Hi
The personaljournal instance I am using is implementing writefreely v0.11.2, If I add pinned items to the top, sometimes they appear wrapped over two lines as per:
Thanks
Is there a way to use the css to fix this please ?
Hi
The personaljournal instance I am using is implementing writefreely v0.11.2, If I add pinned items to the top, sometimes they appear wrapped over two lines as per:
Thanks
Is there a way to use the css to fix this please ?
Hey @PaulSutton! I think what might do the trick is making the font size a little smaller. Here’s a simple bit of code you could add to your CSS that I think will do the trick. Feel free to keep reducing this size until it fits your liking.
.pinned {
font-size: 15px;
}
Let me know if that works!
Hi, thanks for this
I have dropped the font size to 15px then 13px then down to 10. This isn’t working either.
I was thinking that as that pinned entry is two words, it may be that, but I think the system treats any set of words (title) as a single object. So changed ‘Get involved’ to get-involved (added a hypen) to try that theory out.
So not sure what is going on, for me as I have added a highlight to the link (a.hover) it makes it clearer.
Happy to keep trying things,
Just wondered as the instance is using an older version writefreely v0.11.2 if this may have been fixed, in a later instance,
css for pinned below.
.pinned{
color: #0000ff;
background-color: #ffffff;
font-size: 10px;
font-weight: 900;
text-decoration: bold;
word-wrap: break-word;
}
Thanks, for any further help,
Paul
Hi @PaulSutton, the CSS property you’ll want to use here is white-space: nowrap
– this tells the individual links not to wrap the text inside them.
All together, with that .pinned
section cleaned up, this CSS should work:
.pinned {
color: #0000ff;
background-color: #ffffff;
font-weight: 900;
white-space: nowrap; /* Prevent links from wrapping */
}
body#collection header nav {
overflow-wrap: break-word; /* Allow overall nav to wrap links */
}
Hi Matt, thank for for this, works great, I have added to both my blogs now. Looks a lot better.
Regards
Paul
Just to add to this, there is a somewhat unintended consequence for small screens (netbook 10") in that now the pinned entires being in one long line end up going off the side of the screen requiring user sto scroll. So I did some digging and the solution is to use a media query to turn nowrap back to normal
@media only screen and (max-width: 1024px) {
.pinned {
white-space: normal;
background-color:red;
}
}
Note: background-color:red is there to for testing purposes.
Hope this helps.

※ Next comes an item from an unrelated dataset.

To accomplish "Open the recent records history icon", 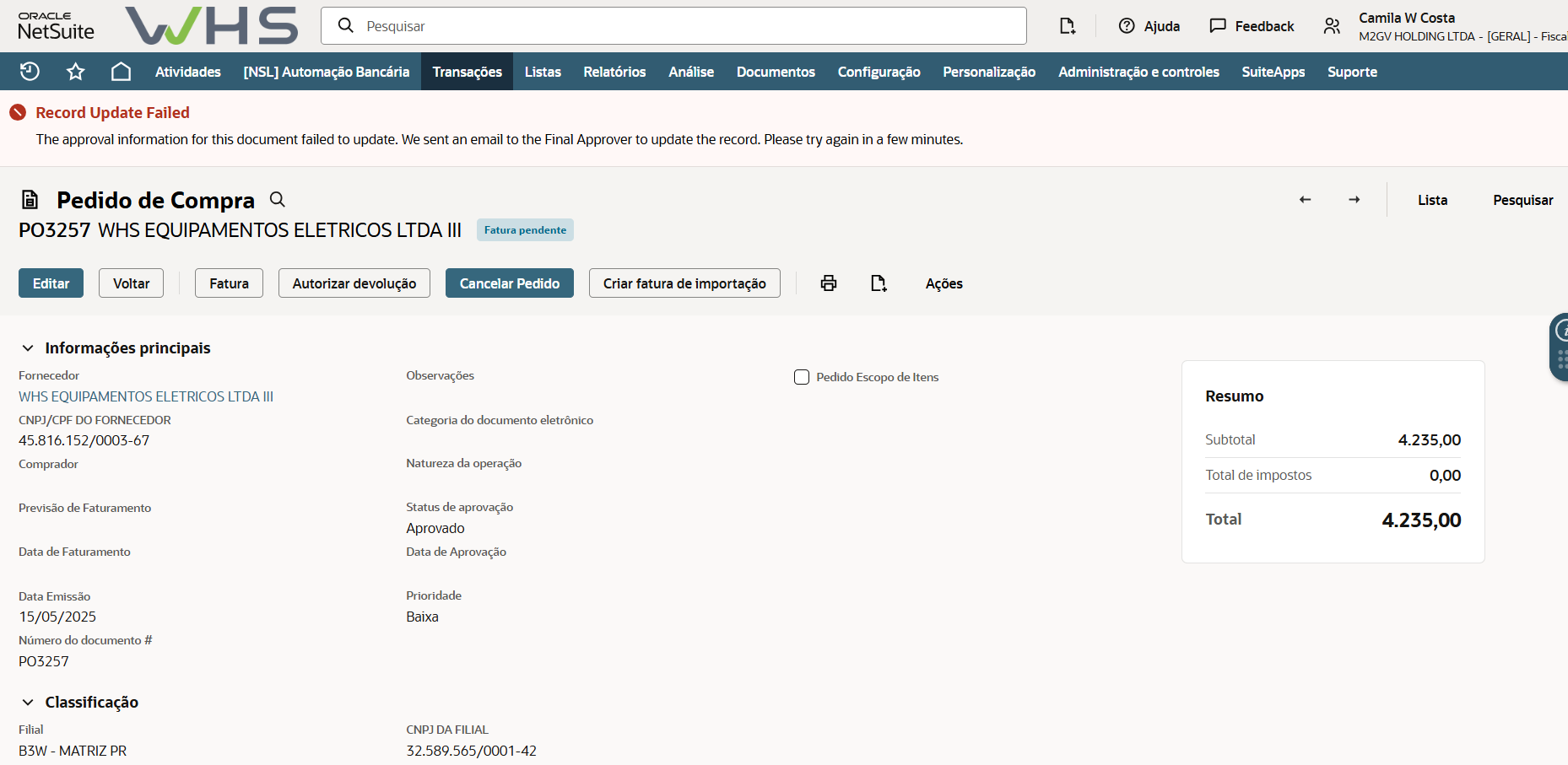I will pos(30,72).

I am working on a blog post to put all this together so will add a link to this thread once published.
Hey Paul, did you add the following section to your custom CSS, too, as mentioned above? It should fix this issue precisely, and removes the need for the netbook-specific stuff.
Duplicated here:
body#collection header nav {
overflow-wrap: break-word; /* Allow overall nav to wrap links */
}
Ah, i just added the no-wrap bit, sorry, I will add the other part too.
Thanks
Paul
Another solution would be to use an in the title of the article you want to pin. There might be some fallout elsewhere from that, but that’s precisely the sort of thing that entity is there for.
Hi everyone,
The trick suggested by Matt works great on the home page, and allow the header to be kind of responsive to the screen size, which is great. But once on a article page, the header do not break anymore into multiple lines, which make the header cross the screen size on mobile with an horizontal scroll.

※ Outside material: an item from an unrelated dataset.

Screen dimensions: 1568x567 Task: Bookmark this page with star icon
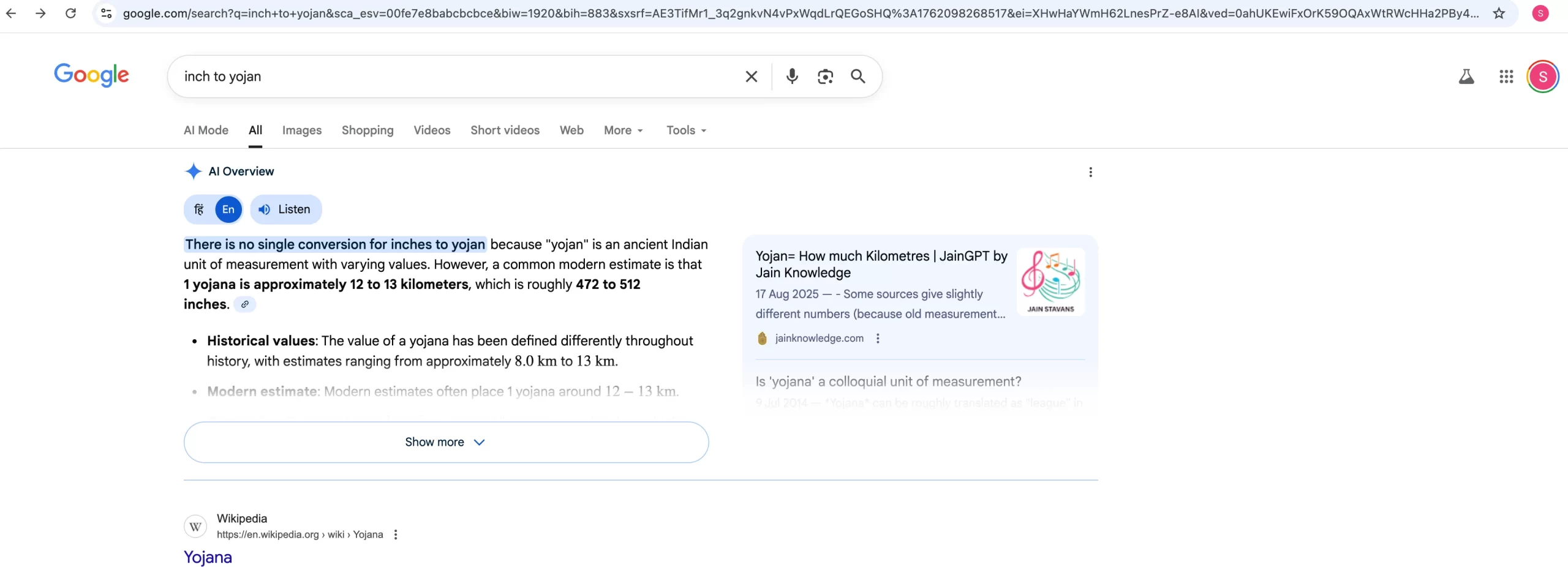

Does anyone know how to fix this ?
Thank you
Illustrations:
On the home page ():
On article page (the header is on a unique line and do not break anymore):
After few tries, I actually found the solution. Simply needed to add the following code and it solved my issue.
body#post header nav {
overflow-wrap: break-word;
}
Hope this helps someone else too.
I can’t edit my previous post which only partly solves the issue. I noticed yesterday that the header wasn’t adapting to the screen size on “tag” page (or what’s denoted as “body#subpage” in CSS).

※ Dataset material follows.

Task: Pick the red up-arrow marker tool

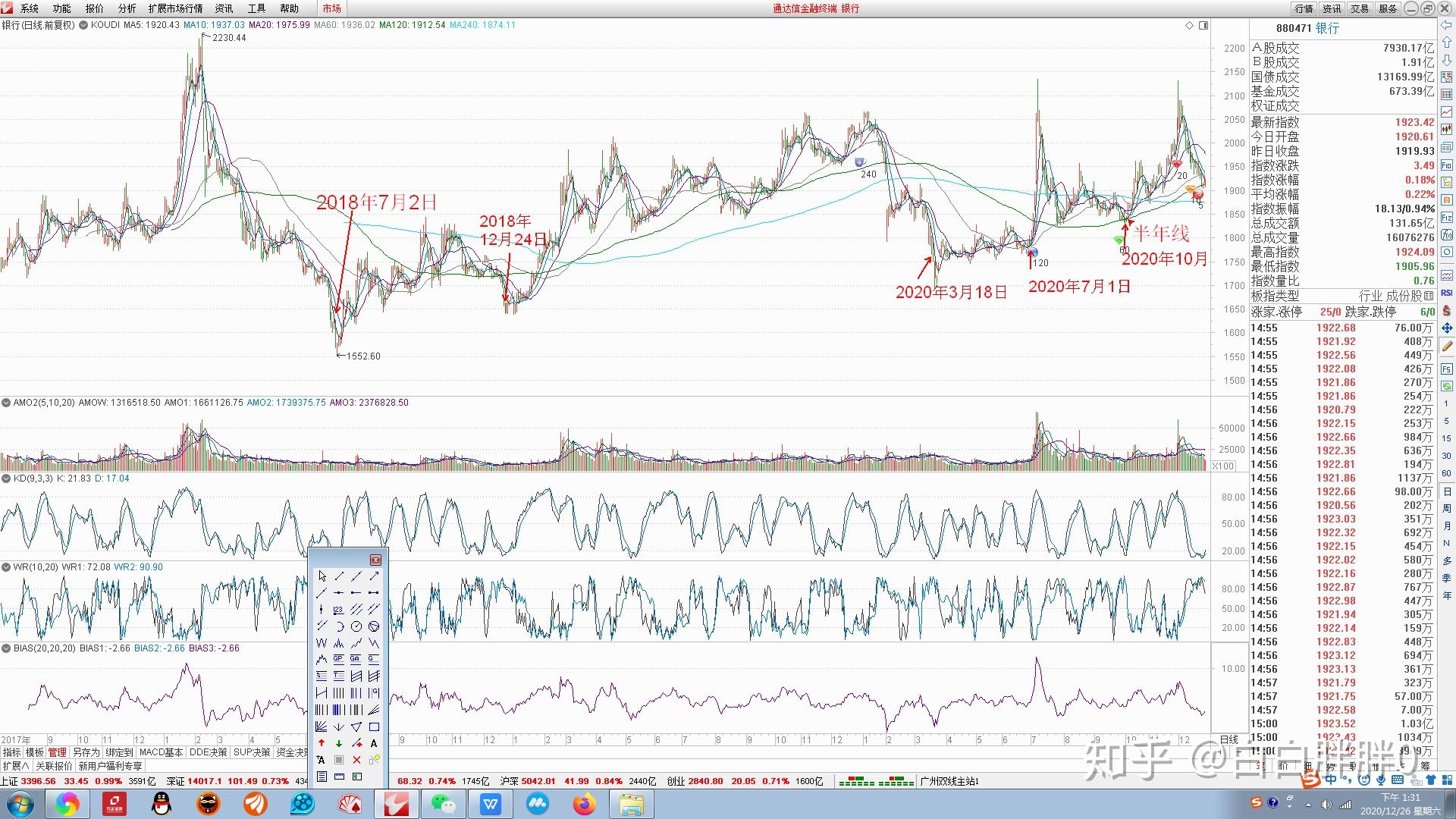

Thus here is the final code which insure a harmonious (and kind of responsive) header :
.pinned {
white-space: nowrap;
}
body#collection header nav, body#post header nav, body#subpage header nav {
overflow-wrap: break-word;
}
I think the feed can be marked as solved now
Agreed with this, happy to have this flagged as solved, not quite sure how to do that, but there a good few solutions to this issue, which should have serve different requirements from users.